In truth, I have climbed this route just once (free solo) and I stayed a little harder left the line shown in the photo.
May 28, 2004
Tree is still in place foe the downclimb, a wee bit exciting.
|By Leo Paik|
From: Westminster, Colorado
Sep 25, 2004
For cluckers like me who don't like 140 or 200 ft runouts, there is a way to protect this line (or a variation) somewhat better than suggested above. If you start in the groove/crack described by WT, you can get pro in the 1st 100ft (#3.5, 3, 2 Camalots, so-so #5 BD wire, so-so #12 BD wire (or ?hex), & then a black Alien (?screamer), then do the 'heady' 5.5 60-65 ft slab runout, double up with a yellow & green Alien where the cracks cross. You can traverse 20-25 ft R to 2 trees & belay. There are hollow flakes on the runout slab.
|By Tony B|
From: Around Boulder, CO
May 16, 2005
rating: 5.6 4c 14 V 12 S 4b R
I am not sure about the various options on this pitch and if there is a single obvious way to do it, but if you attempt it, beware. The route as I did it was indeed quite runout. I found myself in groundfall territory for more than half of the first pitch, which was 205' (a 60M rope, minus 3 meters for the knots, +5 meters of simulclimbing). After the first 40', I went 100' without good pro. This is what I call an X or VS rated route, not simply S. The rating seemed a little under for me as well. As a climber who routinely speed-solos Flatirons in my tennis shoes, I found this one a little ennervating without real climbing shoes. 5.6 is usually my comfortable limit for tennis-shoe soloing, and I was not very happy on this, that's how I am differentiating the grade. I suppose I could have wandered about more for gear, but it's not like I was just skipping placements. Perhaps 160' up, just after passing the crux, I ran into bomber placements in horizontals. Perhaps I should call this climb a good solo- because heck, if you aren't comfortable soloing it you should not probably lead it. Be advised to prepare for a slight sandbagging as well.

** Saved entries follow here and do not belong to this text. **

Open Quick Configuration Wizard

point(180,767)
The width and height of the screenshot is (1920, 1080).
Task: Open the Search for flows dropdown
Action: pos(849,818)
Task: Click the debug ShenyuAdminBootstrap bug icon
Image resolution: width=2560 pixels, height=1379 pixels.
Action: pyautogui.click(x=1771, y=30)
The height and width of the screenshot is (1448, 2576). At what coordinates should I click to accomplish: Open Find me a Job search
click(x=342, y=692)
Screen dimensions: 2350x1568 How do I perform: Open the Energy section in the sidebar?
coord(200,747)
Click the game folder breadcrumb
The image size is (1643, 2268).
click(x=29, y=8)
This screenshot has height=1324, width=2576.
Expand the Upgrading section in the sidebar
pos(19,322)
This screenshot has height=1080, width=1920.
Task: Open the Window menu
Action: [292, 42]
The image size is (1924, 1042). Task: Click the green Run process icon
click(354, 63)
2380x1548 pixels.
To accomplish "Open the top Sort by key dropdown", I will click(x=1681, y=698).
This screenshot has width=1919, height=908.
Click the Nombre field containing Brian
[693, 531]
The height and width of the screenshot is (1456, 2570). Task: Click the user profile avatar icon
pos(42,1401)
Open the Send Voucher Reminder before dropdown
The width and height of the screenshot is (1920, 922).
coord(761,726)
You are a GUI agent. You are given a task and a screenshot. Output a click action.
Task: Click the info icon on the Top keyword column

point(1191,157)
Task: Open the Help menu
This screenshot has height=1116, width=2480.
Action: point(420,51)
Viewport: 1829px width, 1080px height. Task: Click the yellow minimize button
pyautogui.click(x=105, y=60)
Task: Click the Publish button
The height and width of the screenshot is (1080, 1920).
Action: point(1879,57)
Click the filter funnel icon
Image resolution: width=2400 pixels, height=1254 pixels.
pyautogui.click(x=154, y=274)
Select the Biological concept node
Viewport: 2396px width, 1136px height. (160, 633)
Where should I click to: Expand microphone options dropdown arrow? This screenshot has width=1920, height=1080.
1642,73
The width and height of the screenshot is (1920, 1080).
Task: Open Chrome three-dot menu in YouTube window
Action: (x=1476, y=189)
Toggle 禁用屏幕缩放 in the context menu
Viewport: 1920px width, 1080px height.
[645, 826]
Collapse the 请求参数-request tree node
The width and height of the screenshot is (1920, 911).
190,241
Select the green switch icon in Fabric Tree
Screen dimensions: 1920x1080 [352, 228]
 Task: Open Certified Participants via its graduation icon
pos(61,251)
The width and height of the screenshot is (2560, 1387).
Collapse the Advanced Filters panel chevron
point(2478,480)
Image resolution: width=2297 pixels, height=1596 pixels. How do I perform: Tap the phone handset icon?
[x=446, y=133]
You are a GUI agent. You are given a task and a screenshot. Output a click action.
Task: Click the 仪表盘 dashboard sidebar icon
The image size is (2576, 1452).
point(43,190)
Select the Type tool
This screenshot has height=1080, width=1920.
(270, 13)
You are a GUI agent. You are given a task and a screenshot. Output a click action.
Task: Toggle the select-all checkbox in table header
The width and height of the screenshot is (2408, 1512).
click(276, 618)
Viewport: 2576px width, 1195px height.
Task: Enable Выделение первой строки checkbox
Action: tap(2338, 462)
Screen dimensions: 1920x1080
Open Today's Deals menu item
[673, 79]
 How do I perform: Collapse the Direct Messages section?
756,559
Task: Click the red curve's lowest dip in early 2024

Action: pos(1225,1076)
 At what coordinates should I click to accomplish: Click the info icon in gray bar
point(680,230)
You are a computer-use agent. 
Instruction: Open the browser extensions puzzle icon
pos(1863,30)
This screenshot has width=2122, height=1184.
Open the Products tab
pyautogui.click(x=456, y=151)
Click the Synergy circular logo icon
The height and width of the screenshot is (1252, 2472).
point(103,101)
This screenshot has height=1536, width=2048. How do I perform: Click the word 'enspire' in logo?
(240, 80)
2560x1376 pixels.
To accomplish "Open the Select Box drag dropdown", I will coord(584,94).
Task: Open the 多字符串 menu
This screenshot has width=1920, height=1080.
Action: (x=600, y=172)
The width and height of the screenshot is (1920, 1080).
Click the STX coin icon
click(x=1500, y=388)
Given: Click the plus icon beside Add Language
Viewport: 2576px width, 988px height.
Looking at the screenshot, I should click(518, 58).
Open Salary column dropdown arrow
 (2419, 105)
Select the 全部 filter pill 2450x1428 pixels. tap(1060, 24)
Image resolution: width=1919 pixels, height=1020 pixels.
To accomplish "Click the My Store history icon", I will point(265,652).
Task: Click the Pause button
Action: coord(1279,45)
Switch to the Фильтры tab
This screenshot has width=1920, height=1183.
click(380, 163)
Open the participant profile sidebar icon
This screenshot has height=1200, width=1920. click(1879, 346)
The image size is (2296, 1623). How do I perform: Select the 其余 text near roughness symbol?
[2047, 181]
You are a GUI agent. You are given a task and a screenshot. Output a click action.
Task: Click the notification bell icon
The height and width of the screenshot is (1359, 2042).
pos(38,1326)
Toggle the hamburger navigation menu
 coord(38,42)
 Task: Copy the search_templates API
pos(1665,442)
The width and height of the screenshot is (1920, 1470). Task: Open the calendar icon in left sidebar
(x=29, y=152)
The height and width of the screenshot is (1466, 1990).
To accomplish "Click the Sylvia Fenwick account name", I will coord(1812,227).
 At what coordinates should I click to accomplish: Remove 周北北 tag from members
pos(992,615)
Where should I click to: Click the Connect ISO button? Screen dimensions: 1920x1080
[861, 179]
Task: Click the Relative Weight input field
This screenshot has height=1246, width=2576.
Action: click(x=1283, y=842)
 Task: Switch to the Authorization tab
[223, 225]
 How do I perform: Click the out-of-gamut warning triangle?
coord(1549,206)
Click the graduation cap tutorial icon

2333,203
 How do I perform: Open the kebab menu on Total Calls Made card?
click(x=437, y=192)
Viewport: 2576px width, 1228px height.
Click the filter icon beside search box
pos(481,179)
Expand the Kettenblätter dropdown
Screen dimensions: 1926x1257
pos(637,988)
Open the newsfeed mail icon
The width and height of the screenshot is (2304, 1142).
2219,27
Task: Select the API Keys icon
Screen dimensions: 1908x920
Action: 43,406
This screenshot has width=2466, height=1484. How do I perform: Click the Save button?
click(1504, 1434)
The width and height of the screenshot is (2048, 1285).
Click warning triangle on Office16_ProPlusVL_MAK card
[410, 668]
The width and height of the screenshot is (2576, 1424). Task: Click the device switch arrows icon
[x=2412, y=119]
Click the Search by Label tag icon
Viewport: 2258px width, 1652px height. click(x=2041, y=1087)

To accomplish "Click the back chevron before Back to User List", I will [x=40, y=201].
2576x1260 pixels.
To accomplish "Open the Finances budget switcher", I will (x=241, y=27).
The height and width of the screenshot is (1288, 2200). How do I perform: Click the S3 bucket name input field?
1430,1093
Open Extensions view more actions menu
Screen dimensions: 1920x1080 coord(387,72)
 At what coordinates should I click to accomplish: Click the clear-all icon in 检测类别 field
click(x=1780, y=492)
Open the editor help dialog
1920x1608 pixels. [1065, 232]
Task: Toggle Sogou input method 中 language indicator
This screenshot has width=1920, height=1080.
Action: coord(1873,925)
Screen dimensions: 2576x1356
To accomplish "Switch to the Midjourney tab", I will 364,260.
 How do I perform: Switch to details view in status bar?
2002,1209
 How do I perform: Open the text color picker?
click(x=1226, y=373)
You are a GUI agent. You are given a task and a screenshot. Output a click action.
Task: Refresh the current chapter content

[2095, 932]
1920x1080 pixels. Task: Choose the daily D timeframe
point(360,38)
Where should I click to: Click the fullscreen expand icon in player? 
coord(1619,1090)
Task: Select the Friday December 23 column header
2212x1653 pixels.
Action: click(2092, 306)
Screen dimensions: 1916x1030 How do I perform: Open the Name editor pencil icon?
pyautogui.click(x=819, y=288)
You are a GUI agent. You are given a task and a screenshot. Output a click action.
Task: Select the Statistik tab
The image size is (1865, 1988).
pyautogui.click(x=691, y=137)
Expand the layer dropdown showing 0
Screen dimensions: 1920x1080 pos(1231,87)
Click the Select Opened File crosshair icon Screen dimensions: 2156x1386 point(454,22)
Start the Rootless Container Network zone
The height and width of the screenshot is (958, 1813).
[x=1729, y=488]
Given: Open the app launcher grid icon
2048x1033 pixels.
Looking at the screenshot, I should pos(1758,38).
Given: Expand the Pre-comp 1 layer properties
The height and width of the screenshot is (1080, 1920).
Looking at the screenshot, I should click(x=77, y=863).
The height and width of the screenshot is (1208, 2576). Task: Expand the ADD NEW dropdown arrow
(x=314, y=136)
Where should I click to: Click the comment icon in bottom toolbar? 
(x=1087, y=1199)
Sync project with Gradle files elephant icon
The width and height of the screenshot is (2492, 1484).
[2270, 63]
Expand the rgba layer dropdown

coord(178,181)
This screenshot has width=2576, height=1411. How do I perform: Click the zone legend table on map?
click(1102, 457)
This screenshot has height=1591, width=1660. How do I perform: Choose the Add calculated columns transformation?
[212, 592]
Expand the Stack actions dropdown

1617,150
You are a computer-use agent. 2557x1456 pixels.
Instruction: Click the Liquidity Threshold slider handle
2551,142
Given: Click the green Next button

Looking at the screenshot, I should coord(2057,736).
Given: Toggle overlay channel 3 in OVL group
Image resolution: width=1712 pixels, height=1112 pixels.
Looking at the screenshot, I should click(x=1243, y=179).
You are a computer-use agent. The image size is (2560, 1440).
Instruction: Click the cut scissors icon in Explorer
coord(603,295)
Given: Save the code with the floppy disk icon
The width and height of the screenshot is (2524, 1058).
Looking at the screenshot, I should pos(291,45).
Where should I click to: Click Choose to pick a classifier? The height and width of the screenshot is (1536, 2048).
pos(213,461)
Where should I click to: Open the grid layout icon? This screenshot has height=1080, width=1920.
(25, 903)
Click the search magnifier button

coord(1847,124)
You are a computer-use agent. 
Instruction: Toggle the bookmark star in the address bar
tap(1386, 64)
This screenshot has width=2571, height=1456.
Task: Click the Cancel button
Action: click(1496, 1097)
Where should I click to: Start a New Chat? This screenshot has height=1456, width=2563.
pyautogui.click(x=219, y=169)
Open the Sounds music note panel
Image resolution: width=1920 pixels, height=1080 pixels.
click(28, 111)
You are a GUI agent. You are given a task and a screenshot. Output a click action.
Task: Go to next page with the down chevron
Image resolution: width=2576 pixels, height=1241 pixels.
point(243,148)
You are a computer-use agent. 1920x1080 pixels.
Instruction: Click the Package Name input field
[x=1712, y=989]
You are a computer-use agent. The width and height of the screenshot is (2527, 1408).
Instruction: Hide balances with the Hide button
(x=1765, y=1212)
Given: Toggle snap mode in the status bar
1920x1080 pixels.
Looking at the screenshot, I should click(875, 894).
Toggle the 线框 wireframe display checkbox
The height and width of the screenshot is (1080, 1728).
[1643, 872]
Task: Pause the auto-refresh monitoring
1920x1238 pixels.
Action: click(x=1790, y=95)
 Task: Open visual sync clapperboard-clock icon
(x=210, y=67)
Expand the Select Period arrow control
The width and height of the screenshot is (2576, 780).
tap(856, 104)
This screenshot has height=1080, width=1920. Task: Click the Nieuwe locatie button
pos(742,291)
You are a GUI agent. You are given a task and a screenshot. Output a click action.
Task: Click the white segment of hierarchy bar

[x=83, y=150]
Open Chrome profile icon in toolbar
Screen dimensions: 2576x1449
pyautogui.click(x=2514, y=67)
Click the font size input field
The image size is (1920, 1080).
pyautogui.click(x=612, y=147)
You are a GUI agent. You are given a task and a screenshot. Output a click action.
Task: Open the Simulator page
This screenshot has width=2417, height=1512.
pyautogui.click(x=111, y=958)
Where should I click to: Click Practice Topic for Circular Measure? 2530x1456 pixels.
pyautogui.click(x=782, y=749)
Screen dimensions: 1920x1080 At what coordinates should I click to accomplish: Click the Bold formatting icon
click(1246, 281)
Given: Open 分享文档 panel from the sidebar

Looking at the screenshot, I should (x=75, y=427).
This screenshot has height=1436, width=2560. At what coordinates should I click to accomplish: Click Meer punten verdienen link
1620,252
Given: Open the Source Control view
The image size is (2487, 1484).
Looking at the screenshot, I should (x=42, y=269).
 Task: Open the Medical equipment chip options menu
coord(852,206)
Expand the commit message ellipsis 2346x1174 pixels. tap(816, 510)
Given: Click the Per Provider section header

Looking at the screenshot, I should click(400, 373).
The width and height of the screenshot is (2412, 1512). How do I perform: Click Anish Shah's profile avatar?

The downclimb has the many tree there, but I found that I could down mantle into an awesome handjam just where I needed the hold- more or less in the center of the down-climb slot. The crumbling rock to my left was less ennervating this way. I'd give it a secure and solid 5.6 this way? A stranded climber could in fact rig an anchor up top if the had to, back a ways around the summit tree. Pulling the rope might be "interesting" though- maybe rap off one climber, then he can spot the stronger climber who would free the rope and down-climb.
|By Chris Zeller|
From: Boulder, CO
May 3, 2007
Great route definitely worth doing!
From: Bishop, CA
Apr 28, 2013
Agree with Tony on the sandbaggery. I have no problems soloing most 5.6 Flatirons routes in my approach shoes. Glad to have climbing shoes on this one, maybe the hollow holds played a part. It gets a 5.7(X) rating in Jason Haas' book.